Igual que nos es imposible controlar la naturaleza, como hemos podido vivenciar, no podemos controlar el amor. Esa falta de sometimiento es la que proporcionaría al amor, en un intento de conjunción entre ambas realidades, un componente telúrico. Dicha correlación es algo que he podido percibir como variable constante de dos películas recientes: Lo que arde con el fuego e Historia de un matrimonio. Ambos largometrajes son, desde su brillantez y su falta de pretensiones, relatos del amor que agoniza, dotándose para ellos de elementos propios de la naturaleza que refuerzan la narración de dicho final inevitable.
En el caso de Lo que arde con el fuego, Paul Dano (Ruby Sparks) se estrena como director adaptando una novela de Richard Ford. Ambientada en la Montana de los años 60, la historia usa el punto de vista de un chico adolescente (como ya hiciera Harper Lee en Matar a un ruiseñor) que vislumbra cómo se va desmoronando el matrimonio de sus padres.
El componente telúrico en esta historia viene ya recogido en su propio título, y es que se usa como escenario secundario los incendios forestales en este estado durante aquellos años. Jake Gyllenhaal interpreta al padre del protagonista, quien pierde su trabajo y entra en un trance de vértigo, haciendo referencia al comienzo del artículo, que aventura a superar alistándose como voluntario para apagar esos fuegos.
Será a partir de la ausencia del padre en su casa que el protagonista irá siendo testigo de los problemas entre sus padres. El título de este largometraje ofrece margen para numerosas interpretaciones, ya que nos hace referencia a algo que arde con el fuego, pero no al qué exactamente. El fuego ardiendo se ofrece como metáfora de ese amor que acaba haciéndose cenizas, de la propia llama del amor que no somos capaces de controlar porque escapa del terreno de lo racional. El amor pues tiene ese componente telúrico que la hace ciertamente incontrolable, y ante lo cual, desde el vértigo que nos puede provocar esa falta de controlar, debemos aferrarnos a la fe en las personas que tenemos.
Frente a la posible discreción que pueda tener Lo que arde con el fuego, debido en gran parte a que ha tenido que estrenarse directamente en plataformas por la actual situación de emergencia sanitaria, Historia de un matrimonio ha tenido una mayor relevancia. Son muchos los factores que hacen de esta película una joya irrepetible, aun cuando se ha podido ver eclipsada por tantos estrenos rompedores de uno de los años cinematográficos más prolíficos en tiempo, con el estreno de Joker, Érase una vez en… Hollywood, Parásitos, etc.

• [EXTRACTO DE DATOS]
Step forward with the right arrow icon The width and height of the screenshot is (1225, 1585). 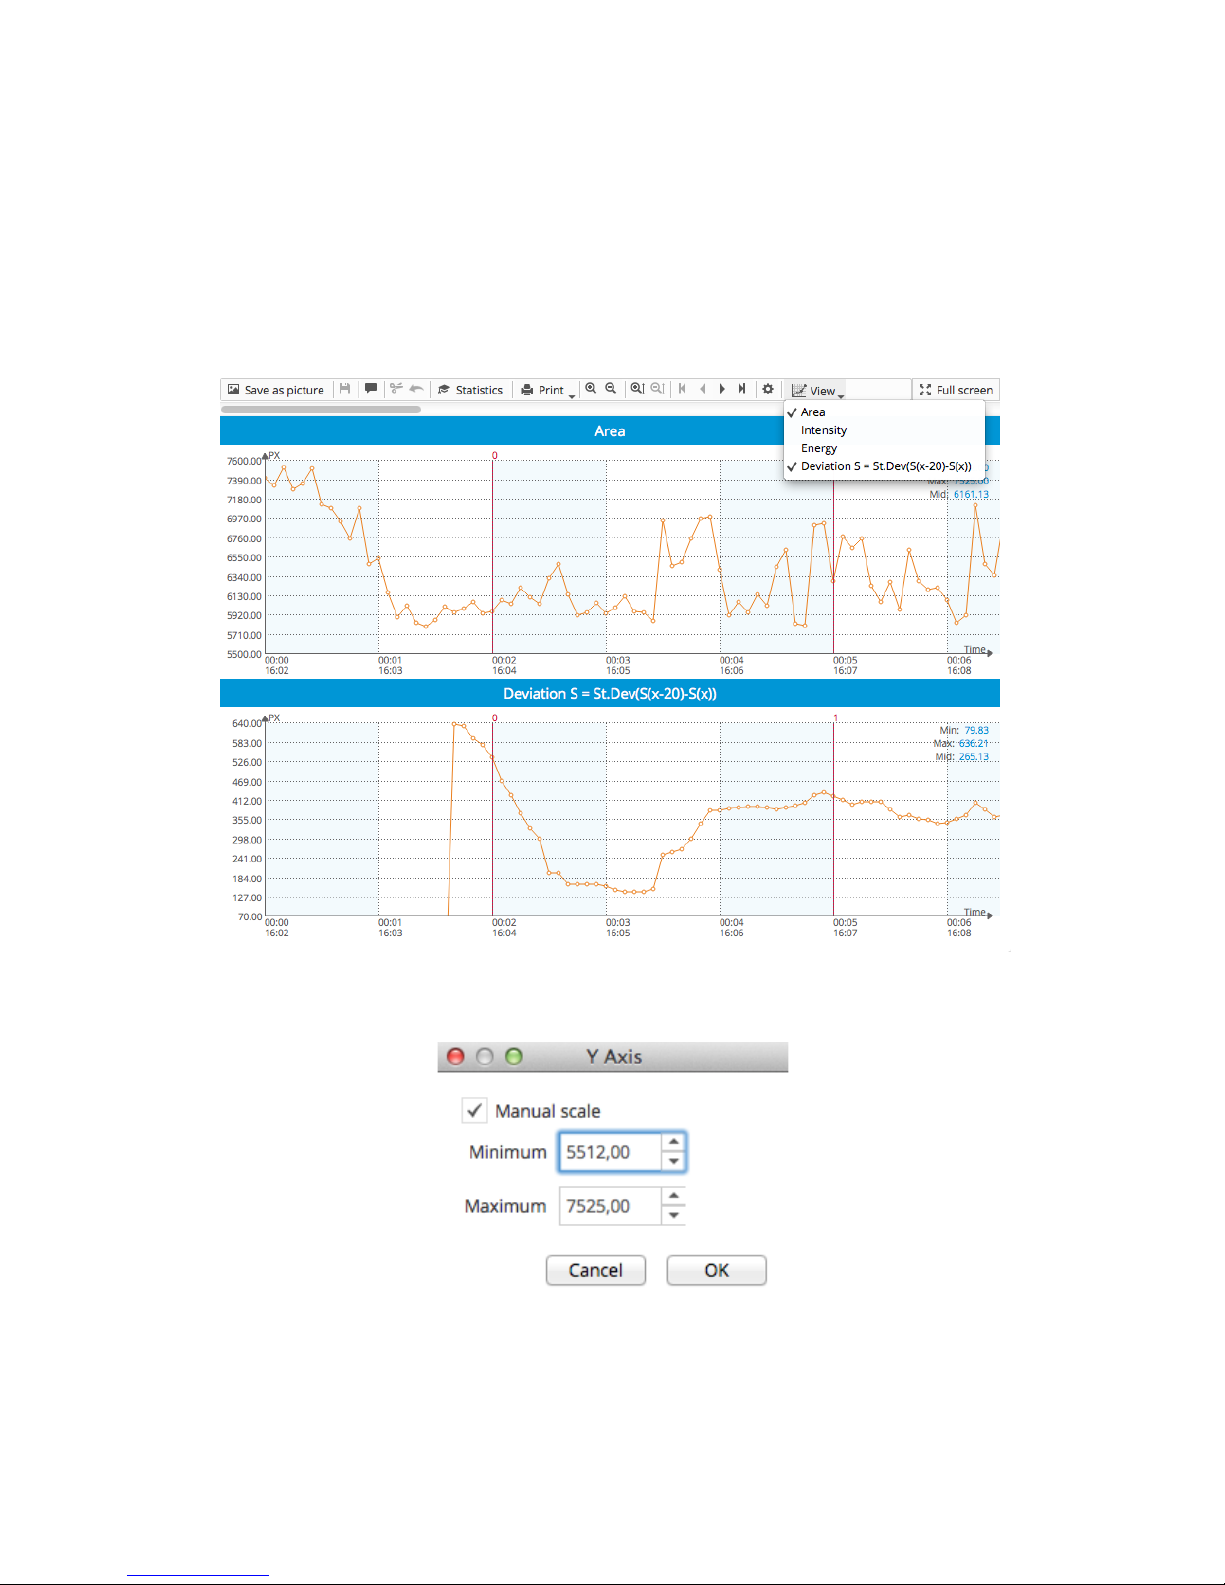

• [ENUNCIADO DEL EJERCICIO] ¿Cómo seguiría el texto sobre el amor y la naturaleza en dos películas recientes? Continúalo a partir de su última oración.

• [RESPUESTA AL EJERCICIO]
Aparte de la banda sonora de Randy Newman y el gran elenco actoral, en el que Laura Dern ha arrasado en materia de premios, Historia de un matrimonio tiene un estilo muy depurado, cercano en ocasiones a una pieza teatral, en el que de la espontaneidad de los diálogos emerge la fuerza que irradia a las emociones humanas. Luis Martínez la define brillantemente en El Mundo como “una obra maestra rota por dentro” en la que Noah Baumbach, su director, se muestra más transparente que en sus anteriores trabajos.
Todo esto es algo que canaliza en los actores, quienes se vuelcan en sus interpretaciones y llegan a romperse, como se ve en el clímax de la película, el cual se ha convertido en todo un decálogo interpretativo. Baumbach rueda secuencias largas, en las que los personajes se desnudan y sinceran, logrando cierto conflicto entre la calidez de los personajes que se hacen cercanos al espectador y la frialdad estética (o más bien, falta de ornamentos) que han llevado a establecer a Secretos de un matrimonio de Bergman como su antecedente formal.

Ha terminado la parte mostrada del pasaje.